> _Texto dado_
★ ★ ★
Os principais cursos à disposição das indústrias são marketing e vendas, marketing na Internet, automação comercial, processo de qualidade da empresa e dos produtos, administração, finanças e controle, além de línguas como inglês, francês e alemão. Os parceiros na área de formação e atualização são Servizi Estero, na área de línguas, e a Morgan & Ashley, sediada em Milão.


 


No setor de crédito para exportação o consórcio estabeleceu parceria com a Euler Siac, especializada em empréstimos, gestão de recursos e assistência. O serviço de informações comerciais reservadas é requisitado sempre que as indústrias italianas estão de olho em potencial parceiro estrangeiro. "É importante conhecer a empresa a fundo antes de firmar contrato de distribuição ou assinar cheque de ordem de compra. Recolhemos o maior número possível de informações financeiras e societárias" -- considera Patrizio Fiombo. Os dados chegam às associadas por meio de multinacional líder no setor, a Dun & Bradstreet Kosmos.


 


Design versus manufatura


 


Imbatíveis no design mundial e também experts em várias tecnologias industriais de ponta, os italianos que participaram do Projeto ABC/Milano mostraram aos moveleiros brasileiros quais papéis o futuro reserva a países do Primeiro e Terceiro Mundo na economia globalizada. Com forte presença no mercado mobiliário norte-americano, propuseram a industriais do ABC Paulista parceria em manufatura de móveis para exportação que expressa as diferenças sem menor sutileza.


 


Aparentemente o plano é simples, até porque contempla características e qualidades dos dois protagonistas. Os italianos comprometem-se a transferir design e tecnologias de ponta. Como autores intelectuais, reservam-se o papel de negociadores estratégicos dos produtos Brasil/Itália para mercados como o dos Estados Unidos, que exigem qualificação e alto valor agregado. Aos brasileiros, que não têm tradição em design e carecem de tecnologias, sobram as tarefas de manufaturar e garantir matéria-prima.


 


A parceria é conveniente para a indústria moveleira italiana, que vive às voltas com dificuldades para importar matéria-prima de qualidade -- em grande parte originária do Brasil --  e quer poupar-se de salários cada vez mais altos. Para os moveleiros, é oportunidade singular de abrir espaço em mercados disputadíssimos e exigentes. Além disso, acende a esperança de que a indústria brasileira de móveis um dia venha a ter personalidade própria no mundo globalizado.
★ ★ ★
> _Material bruto_
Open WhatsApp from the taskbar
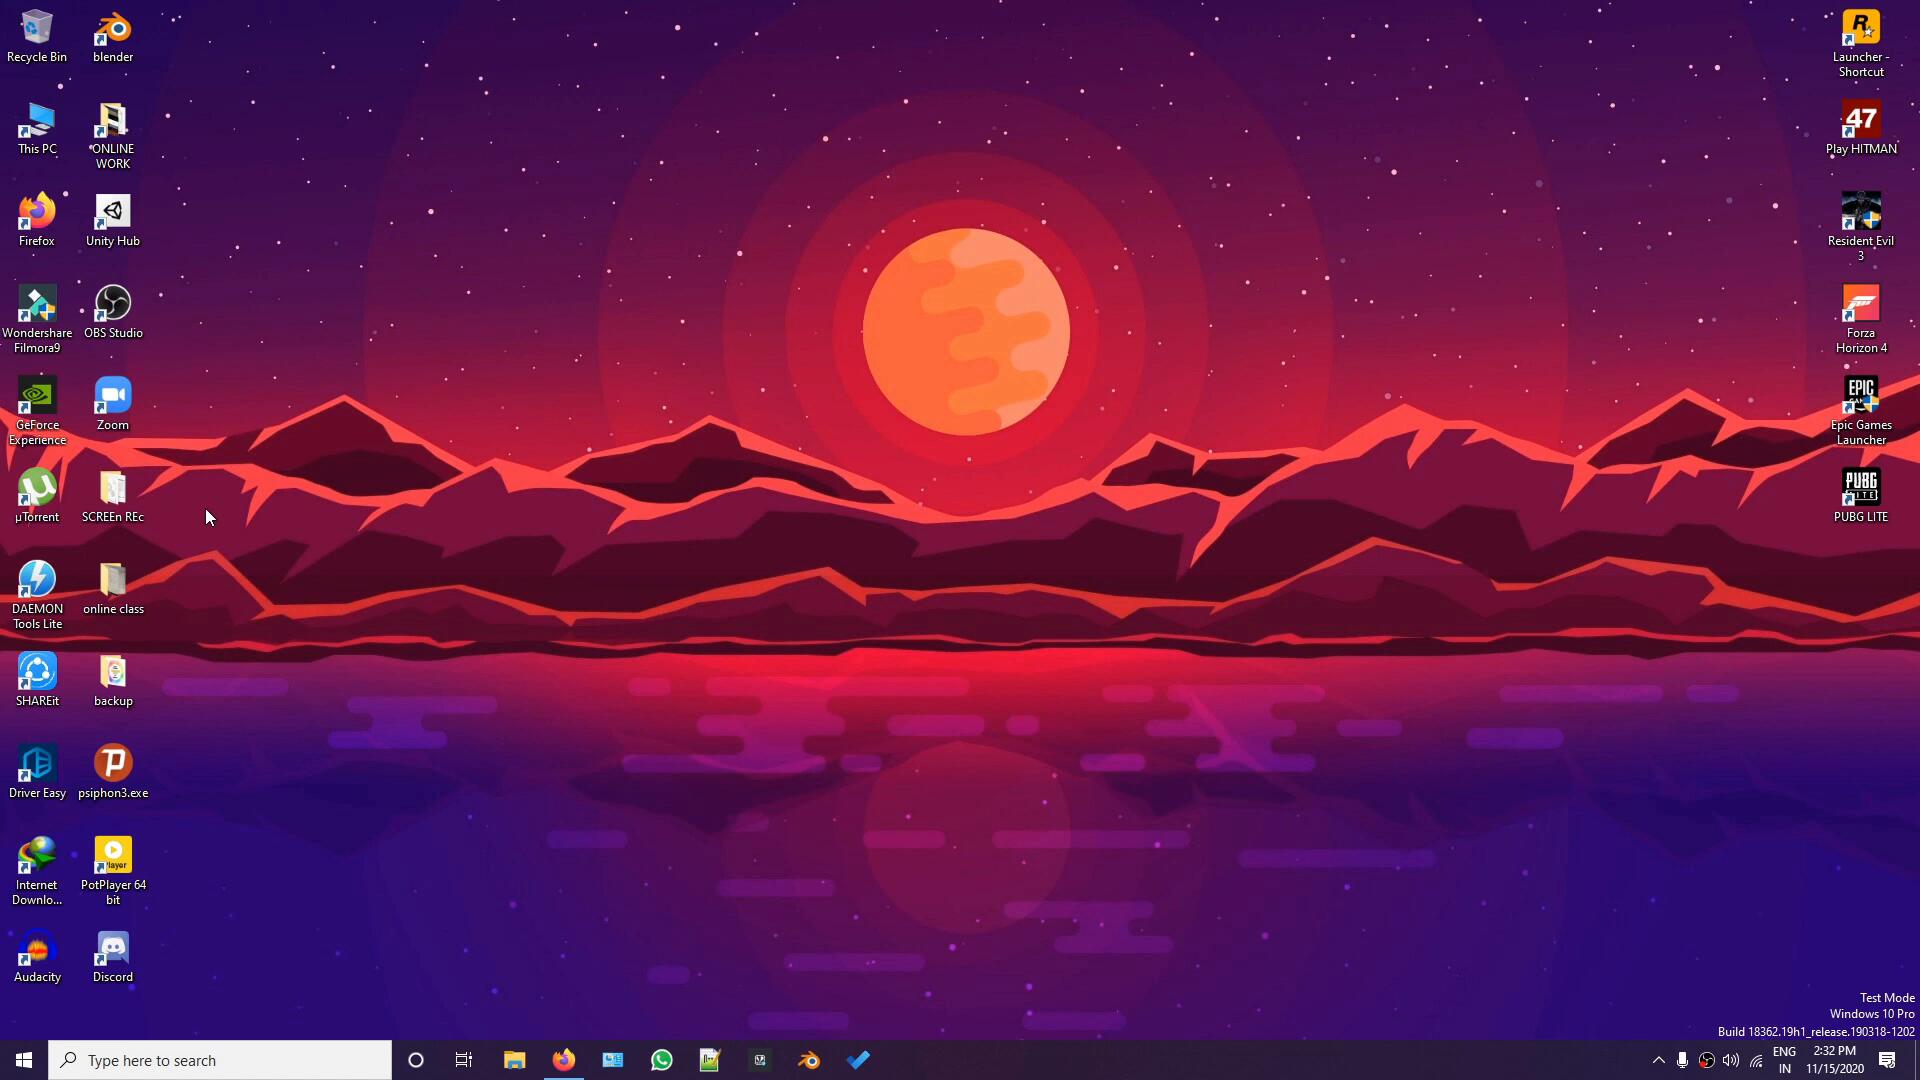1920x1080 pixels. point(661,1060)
★ ★ ★
> _Tarefas do exercício_
• A. Repita o trecho do texto sobre a parceria com os italianos que começa nas palavras "Aparentemente o plano" e termina depois de "e garantir matéria-prima.".
• B. No texto sobre a parceria com os italianos, com qual empresa o consórcio fez parceria no setor de crédito para exportação?
• C. Liste todas as empresas citadas pelo nome no texto sobre a parceria com os italianos.

> _Respostas das tarefas_
• A.
Aparentemente o plano é simples, até porque contempla características e qualidades dos dois protagonistas. Os italianos comprometem-se a transferir design e tecnologias de ponta. Como autores intelectuais, reservam-se o papel de negociadores estratégicos dos produtos Brasil/Itália para mercados como o dos Estados Unidos, que exigem qualificação e alto valor agregado. Aos brasileiros, que não têm tradição em design e carecem de tecnologias, sobram as tarefas de manufaturar e garantir matéria-prima.

• B. Com a Euler Siac.

• C.
- Servizi Estero
- Morgan & Ashley
- Euler Siac
- Dun & Bradstreet Kosmos